[[ DATA FOR THIS TASK, beginning ]]

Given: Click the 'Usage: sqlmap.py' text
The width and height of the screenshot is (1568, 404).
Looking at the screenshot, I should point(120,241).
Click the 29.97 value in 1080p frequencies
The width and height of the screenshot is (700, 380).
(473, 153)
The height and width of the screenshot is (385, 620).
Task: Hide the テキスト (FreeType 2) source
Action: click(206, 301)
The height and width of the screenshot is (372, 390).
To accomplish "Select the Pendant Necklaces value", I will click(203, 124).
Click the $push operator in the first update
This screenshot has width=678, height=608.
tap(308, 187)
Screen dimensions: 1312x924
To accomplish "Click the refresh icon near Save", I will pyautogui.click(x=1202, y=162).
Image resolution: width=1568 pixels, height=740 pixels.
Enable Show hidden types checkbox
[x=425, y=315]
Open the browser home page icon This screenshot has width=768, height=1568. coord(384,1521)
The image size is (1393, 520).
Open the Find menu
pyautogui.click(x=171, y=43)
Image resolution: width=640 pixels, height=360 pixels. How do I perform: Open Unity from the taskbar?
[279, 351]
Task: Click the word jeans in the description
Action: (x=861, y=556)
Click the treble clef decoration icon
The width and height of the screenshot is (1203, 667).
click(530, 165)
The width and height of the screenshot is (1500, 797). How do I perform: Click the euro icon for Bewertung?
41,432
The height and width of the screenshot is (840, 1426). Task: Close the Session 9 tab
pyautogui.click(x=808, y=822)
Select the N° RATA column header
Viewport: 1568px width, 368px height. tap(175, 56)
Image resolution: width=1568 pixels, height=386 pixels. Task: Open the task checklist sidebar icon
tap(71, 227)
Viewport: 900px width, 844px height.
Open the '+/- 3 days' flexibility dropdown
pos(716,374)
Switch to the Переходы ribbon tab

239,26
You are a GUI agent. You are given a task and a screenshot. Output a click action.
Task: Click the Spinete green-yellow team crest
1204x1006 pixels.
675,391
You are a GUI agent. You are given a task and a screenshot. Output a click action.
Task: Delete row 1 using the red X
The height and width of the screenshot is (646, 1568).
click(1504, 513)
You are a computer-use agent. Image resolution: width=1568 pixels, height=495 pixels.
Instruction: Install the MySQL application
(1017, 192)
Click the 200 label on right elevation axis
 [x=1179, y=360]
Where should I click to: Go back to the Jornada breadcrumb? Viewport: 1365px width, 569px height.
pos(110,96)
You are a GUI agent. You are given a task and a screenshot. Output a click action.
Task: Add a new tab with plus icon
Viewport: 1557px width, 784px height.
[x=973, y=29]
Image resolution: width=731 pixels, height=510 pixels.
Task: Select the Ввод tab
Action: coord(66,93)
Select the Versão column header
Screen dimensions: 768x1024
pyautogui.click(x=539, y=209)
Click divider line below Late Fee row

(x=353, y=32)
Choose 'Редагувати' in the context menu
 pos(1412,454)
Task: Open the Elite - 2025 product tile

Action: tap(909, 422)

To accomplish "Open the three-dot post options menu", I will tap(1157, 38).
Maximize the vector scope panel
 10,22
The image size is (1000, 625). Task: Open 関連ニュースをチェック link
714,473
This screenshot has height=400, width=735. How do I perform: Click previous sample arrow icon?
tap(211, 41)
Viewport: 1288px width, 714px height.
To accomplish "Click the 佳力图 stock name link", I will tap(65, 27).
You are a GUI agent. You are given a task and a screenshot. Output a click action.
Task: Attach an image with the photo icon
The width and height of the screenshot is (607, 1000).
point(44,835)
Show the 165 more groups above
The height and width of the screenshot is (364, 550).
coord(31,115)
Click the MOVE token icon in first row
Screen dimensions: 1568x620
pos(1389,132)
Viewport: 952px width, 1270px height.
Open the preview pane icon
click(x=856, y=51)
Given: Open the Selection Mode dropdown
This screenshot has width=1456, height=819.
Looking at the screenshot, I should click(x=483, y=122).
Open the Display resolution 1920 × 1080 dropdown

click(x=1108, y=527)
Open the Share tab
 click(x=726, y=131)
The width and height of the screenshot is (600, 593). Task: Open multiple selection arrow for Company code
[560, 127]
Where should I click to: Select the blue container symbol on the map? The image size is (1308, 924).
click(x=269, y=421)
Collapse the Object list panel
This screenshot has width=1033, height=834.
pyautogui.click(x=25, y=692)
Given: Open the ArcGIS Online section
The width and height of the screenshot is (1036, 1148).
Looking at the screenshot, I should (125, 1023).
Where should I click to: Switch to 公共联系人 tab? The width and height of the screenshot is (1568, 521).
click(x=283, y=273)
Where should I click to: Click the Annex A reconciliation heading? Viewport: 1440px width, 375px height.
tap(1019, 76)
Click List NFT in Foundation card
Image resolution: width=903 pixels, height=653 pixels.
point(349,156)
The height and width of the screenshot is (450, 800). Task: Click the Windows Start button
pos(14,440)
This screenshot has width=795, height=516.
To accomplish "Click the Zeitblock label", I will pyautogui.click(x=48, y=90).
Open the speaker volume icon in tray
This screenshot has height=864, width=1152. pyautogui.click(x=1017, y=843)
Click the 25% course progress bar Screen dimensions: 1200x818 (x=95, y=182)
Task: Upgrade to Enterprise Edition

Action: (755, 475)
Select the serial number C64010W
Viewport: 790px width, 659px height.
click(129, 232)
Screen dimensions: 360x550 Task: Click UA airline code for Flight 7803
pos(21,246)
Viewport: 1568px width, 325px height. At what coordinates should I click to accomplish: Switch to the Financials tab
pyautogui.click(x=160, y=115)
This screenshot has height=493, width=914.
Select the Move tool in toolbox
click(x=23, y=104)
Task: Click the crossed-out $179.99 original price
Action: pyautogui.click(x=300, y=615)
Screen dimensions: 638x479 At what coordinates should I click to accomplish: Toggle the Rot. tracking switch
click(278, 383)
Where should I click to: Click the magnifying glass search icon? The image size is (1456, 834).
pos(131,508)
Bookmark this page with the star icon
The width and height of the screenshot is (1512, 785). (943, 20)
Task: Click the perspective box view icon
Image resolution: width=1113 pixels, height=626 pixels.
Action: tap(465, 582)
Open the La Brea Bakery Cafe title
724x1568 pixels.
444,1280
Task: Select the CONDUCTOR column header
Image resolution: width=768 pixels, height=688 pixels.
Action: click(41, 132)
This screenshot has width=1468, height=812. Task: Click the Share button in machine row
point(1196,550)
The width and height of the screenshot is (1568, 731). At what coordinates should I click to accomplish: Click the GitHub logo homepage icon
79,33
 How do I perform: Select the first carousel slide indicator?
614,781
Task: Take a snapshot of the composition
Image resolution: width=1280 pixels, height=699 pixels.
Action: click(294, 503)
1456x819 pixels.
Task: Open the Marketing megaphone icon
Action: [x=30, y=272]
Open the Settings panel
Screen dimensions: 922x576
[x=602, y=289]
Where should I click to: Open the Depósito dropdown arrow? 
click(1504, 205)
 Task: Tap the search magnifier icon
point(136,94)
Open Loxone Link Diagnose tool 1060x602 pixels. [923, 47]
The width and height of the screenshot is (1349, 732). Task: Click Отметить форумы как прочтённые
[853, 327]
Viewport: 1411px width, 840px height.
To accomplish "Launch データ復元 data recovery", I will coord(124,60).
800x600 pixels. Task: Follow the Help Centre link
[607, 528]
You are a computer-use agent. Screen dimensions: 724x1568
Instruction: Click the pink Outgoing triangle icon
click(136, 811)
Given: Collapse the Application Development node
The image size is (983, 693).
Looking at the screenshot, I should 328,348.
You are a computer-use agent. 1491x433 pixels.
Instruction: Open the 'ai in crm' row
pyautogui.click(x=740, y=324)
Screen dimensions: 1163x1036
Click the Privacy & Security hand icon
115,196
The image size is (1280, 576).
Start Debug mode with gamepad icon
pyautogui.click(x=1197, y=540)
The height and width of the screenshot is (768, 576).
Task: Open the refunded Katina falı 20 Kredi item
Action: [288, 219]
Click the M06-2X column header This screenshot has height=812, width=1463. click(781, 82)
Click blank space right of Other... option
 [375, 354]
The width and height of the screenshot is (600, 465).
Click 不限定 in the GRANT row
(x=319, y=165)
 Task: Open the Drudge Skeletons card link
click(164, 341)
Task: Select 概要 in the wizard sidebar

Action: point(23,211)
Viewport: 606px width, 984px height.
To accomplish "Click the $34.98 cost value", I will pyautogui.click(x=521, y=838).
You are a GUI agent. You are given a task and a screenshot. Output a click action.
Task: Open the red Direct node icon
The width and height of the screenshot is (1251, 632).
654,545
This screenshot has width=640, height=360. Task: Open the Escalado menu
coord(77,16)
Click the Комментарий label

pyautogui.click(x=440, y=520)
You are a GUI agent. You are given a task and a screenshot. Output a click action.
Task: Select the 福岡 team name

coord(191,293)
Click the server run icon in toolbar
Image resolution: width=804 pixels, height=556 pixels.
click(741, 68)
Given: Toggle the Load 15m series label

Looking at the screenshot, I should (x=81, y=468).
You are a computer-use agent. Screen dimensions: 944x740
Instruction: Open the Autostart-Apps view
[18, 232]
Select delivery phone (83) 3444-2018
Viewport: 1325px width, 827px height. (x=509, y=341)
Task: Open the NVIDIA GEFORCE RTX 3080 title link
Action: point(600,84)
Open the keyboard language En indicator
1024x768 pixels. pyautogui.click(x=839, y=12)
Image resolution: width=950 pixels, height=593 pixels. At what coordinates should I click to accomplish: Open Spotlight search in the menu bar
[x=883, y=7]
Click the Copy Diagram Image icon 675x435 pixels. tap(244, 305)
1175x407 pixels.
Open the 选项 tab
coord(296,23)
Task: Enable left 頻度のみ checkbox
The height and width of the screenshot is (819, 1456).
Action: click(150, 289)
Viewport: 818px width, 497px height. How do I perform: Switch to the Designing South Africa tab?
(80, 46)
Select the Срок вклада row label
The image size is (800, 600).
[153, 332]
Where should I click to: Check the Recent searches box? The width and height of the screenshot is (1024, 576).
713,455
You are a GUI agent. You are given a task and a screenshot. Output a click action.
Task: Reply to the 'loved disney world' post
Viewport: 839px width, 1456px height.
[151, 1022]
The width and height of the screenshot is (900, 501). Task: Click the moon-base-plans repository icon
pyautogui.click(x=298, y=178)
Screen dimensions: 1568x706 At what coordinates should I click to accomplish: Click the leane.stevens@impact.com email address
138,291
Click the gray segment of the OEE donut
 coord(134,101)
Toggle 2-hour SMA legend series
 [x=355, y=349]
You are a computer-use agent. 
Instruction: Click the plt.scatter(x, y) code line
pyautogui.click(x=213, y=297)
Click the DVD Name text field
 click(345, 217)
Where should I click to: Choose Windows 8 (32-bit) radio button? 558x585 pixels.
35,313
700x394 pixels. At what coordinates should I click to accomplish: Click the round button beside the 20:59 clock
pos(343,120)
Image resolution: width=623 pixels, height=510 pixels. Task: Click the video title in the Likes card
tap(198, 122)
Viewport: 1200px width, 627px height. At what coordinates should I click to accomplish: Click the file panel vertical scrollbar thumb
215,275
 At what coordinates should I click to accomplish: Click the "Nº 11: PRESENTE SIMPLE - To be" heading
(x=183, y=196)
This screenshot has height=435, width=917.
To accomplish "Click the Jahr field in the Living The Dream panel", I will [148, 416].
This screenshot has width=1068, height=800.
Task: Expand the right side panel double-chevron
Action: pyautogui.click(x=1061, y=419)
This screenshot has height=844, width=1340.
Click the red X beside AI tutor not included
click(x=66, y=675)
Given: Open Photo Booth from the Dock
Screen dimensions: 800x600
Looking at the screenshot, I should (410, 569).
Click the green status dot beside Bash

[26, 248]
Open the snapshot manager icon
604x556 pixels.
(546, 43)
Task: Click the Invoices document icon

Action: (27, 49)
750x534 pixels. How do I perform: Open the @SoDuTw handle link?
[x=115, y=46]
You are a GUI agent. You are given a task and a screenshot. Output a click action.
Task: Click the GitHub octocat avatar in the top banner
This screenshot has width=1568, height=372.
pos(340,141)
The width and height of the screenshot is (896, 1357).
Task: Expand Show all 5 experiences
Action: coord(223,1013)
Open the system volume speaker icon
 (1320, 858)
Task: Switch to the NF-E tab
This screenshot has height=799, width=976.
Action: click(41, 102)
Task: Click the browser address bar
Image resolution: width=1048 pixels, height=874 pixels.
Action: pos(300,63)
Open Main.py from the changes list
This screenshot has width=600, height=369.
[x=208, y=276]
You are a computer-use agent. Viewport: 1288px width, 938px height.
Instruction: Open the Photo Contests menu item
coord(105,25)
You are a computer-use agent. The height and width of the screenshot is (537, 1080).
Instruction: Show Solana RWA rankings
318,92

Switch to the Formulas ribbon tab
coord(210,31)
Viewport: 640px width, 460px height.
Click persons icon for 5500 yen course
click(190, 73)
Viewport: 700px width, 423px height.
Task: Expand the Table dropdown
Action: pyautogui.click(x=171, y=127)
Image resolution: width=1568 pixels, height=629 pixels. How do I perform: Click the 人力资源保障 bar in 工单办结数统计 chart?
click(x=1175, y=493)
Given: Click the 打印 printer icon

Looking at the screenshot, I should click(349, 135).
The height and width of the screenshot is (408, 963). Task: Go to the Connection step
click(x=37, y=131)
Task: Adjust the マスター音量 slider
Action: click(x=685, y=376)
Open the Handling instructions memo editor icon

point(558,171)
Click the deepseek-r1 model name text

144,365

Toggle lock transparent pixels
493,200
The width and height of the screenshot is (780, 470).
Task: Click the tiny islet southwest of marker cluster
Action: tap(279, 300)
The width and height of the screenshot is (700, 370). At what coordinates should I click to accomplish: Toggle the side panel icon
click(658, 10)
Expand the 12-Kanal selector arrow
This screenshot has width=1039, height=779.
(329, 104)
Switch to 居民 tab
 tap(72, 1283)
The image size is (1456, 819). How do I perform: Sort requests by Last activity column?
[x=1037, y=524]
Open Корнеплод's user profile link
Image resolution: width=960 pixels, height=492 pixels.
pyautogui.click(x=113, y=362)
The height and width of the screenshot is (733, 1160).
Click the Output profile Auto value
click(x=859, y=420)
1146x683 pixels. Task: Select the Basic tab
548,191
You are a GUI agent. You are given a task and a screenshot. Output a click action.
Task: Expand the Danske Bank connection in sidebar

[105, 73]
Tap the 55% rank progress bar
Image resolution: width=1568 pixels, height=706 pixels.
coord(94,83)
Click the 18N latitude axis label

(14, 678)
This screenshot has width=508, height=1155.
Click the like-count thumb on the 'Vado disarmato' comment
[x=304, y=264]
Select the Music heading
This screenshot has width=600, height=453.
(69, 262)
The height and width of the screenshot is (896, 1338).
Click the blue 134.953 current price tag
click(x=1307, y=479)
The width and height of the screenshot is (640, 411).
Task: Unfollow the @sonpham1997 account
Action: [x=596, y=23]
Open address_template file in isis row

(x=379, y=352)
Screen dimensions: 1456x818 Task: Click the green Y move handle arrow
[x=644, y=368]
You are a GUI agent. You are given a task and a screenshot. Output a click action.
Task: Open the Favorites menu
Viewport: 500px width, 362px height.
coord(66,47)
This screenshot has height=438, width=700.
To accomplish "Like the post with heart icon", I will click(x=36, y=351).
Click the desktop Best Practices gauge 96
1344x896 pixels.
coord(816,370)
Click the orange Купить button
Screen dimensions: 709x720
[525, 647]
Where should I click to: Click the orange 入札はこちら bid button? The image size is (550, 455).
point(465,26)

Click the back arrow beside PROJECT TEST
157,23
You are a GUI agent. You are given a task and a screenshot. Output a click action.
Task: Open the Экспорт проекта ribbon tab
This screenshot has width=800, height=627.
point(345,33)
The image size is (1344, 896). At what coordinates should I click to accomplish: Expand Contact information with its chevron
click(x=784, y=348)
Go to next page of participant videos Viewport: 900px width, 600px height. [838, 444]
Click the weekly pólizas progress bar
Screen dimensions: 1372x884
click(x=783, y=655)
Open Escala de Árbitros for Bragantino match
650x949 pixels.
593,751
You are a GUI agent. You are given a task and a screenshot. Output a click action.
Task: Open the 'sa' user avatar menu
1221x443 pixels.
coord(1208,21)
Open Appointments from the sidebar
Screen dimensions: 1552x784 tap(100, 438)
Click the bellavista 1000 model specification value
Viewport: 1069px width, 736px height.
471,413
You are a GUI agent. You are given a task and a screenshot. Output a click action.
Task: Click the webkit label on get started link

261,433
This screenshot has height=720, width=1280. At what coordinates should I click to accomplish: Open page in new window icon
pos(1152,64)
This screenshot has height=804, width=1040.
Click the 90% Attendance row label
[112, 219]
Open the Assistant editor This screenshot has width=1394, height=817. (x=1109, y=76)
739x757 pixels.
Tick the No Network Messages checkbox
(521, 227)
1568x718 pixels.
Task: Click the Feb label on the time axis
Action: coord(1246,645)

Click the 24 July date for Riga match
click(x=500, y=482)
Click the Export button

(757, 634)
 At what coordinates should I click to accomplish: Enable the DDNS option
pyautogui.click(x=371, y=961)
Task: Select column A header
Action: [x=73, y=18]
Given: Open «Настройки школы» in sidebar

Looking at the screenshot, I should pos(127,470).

[[ DATA FOR THIS TASK, end ]]

EXERCISE: Starting with the first line of the records, repeat every line up to and including the one containing "Screen dimensions: 1312x924", and nothing else.

EXERCISE ANSWER:
Given: Click the 'Usage: sqlmap.py' text
The width and height of the screenshot is (1568, 404).
Looking at the screenshot, I should point(120,241).
Click the 29.97 value in 1080p frequencies
The width and height of the screenshot is (700, 380).
(473, 153)
The height and width of the screenshot is (385, 620).
Task: Hide the テキスト (FreeType 2) source
Action: click(206, 301)
The height and width of the screenshot is (372, 390).
To accomplish "Select the Pendant Necklaces value", I will click(203, 124).
Click the $push operator in the first update
This screenshot has width=678, height=608.
tap(308, 187)
Screen dimensions: 1312x924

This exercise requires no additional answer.